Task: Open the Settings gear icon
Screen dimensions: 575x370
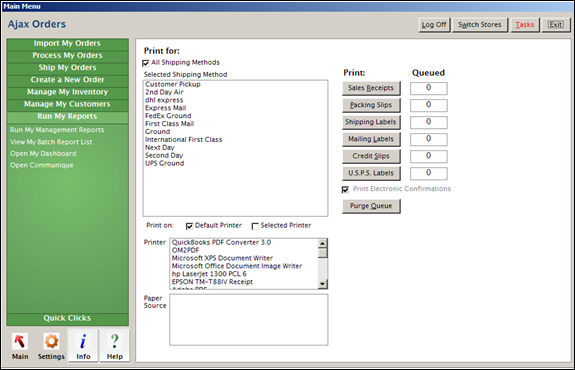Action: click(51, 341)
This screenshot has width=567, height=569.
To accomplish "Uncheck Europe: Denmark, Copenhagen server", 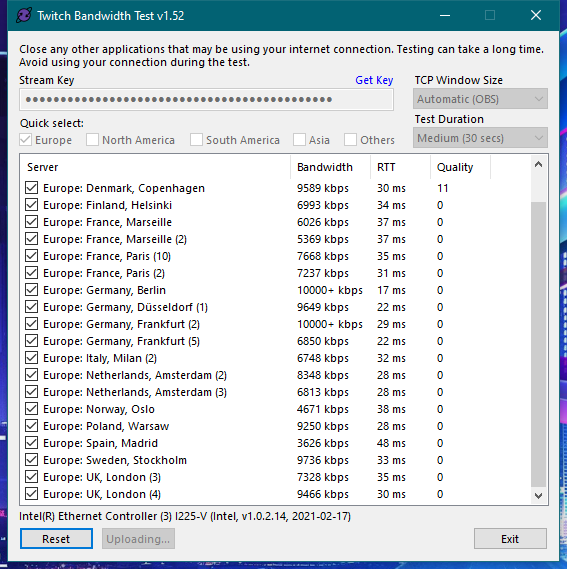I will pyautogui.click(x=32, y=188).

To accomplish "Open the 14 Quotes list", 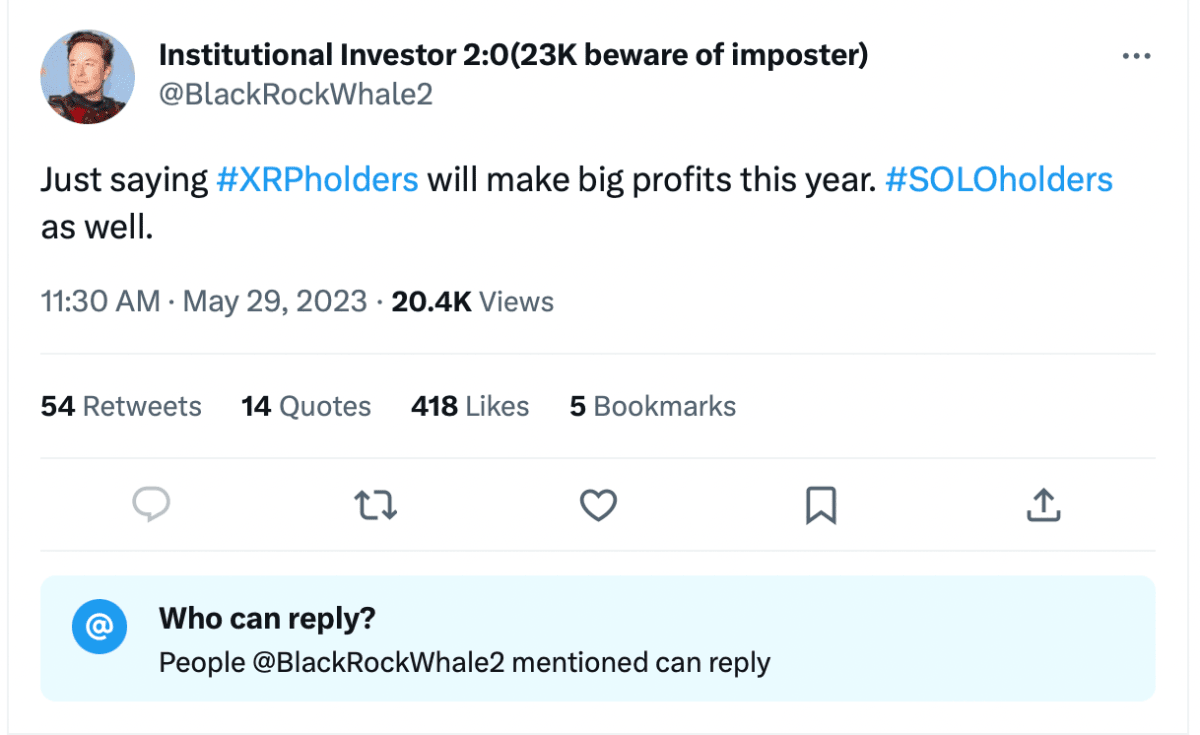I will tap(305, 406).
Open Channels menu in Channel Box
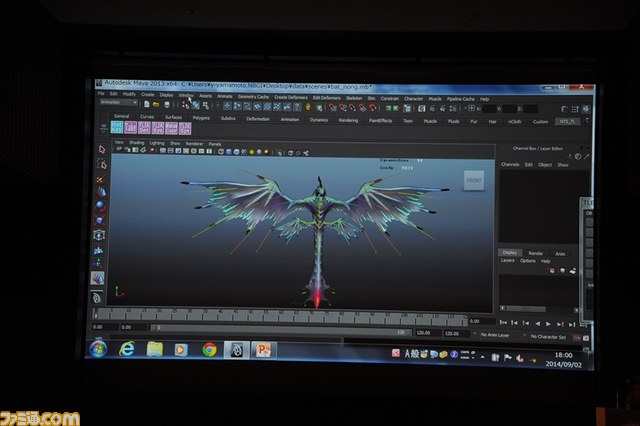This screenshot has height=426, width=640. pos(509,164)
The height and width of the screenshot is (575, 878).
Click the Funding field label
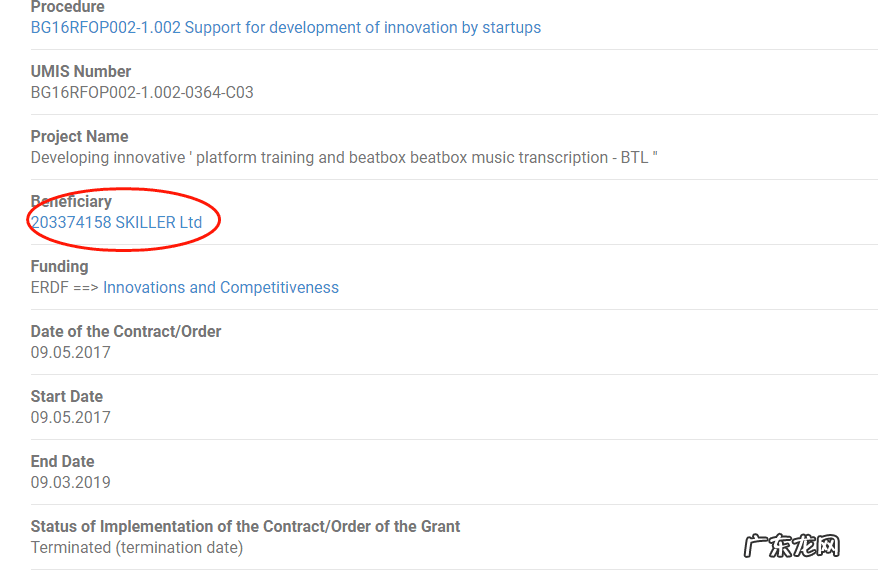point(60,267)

--

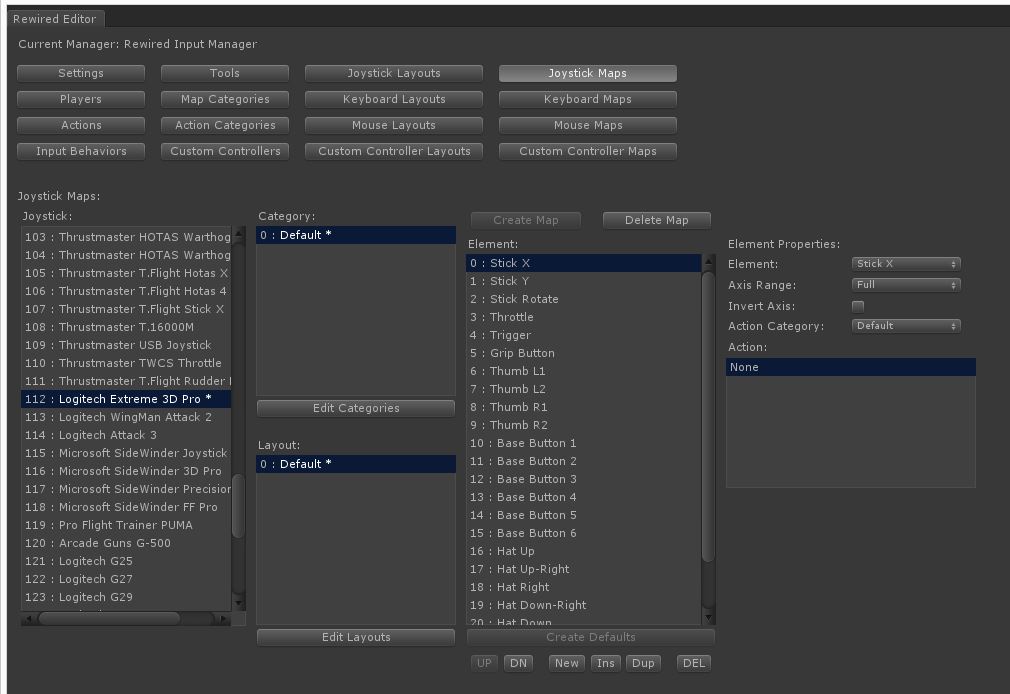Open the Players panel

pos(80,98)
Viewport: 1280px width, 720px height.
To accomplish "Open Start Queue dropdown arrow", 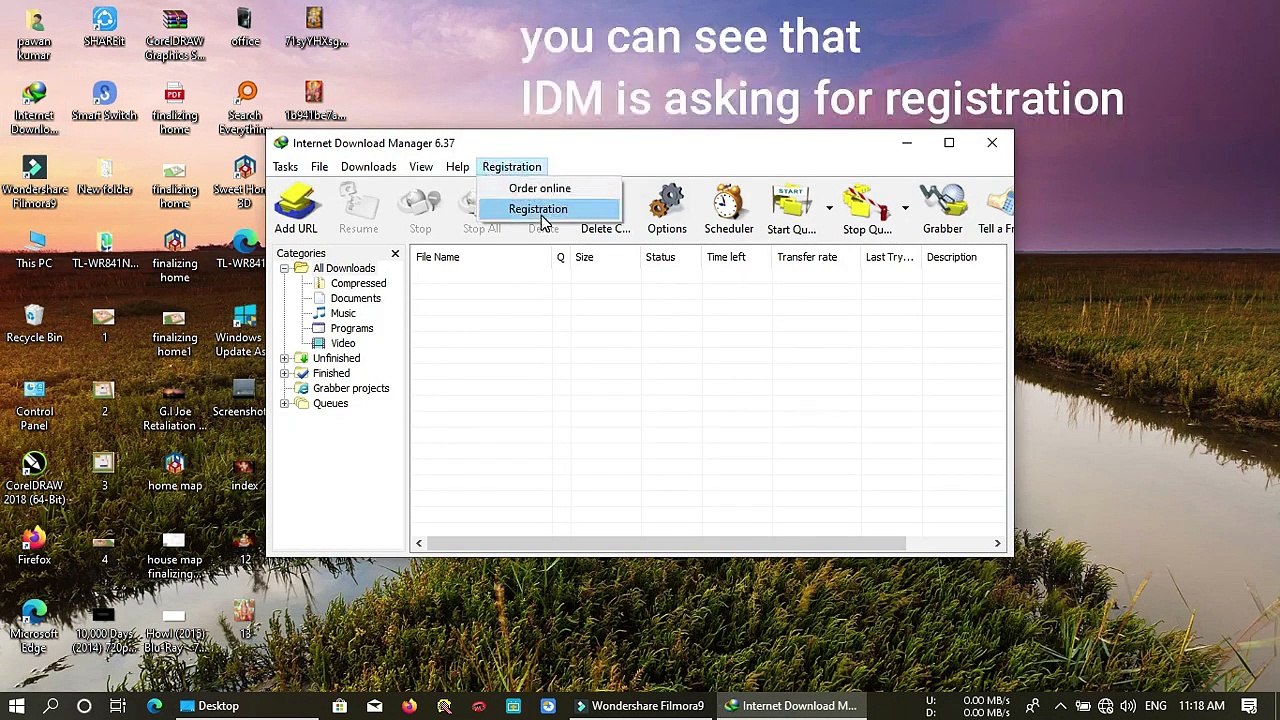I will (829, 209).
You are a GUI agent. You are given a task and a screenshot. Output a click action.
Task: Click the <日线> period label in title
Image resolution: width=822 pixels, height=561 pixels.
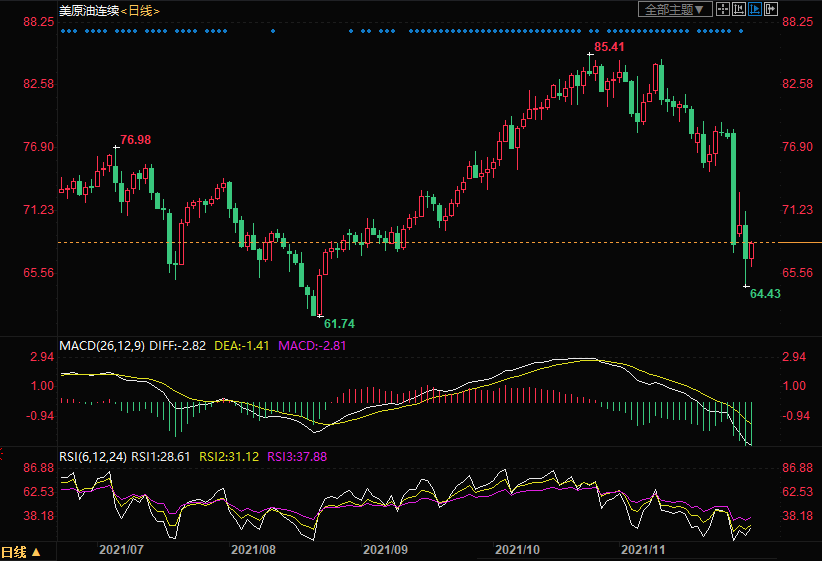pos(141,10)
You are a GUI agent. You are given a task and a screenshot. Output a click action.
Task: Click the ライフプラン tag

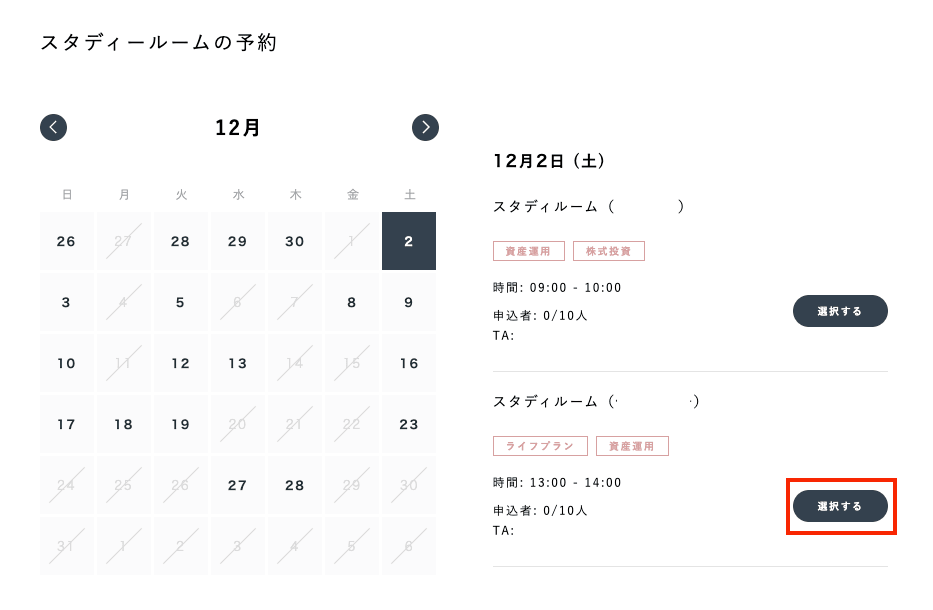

Activity :: Return the lines above from the one with "Task: Click the <日线> period label in title" through the one with "Task: Click the ライフプラン tag", verbatim and nothing else. Omit every picture.

Output of the task ::
Task: Click the <日线> period label in title
Image resolution: width=822 pixels, height=561 pixels.
pos(141,10)
You are a GUI agent. You are given a task and a screenshot. Output a click action.
Task: Click the ライフプラン tag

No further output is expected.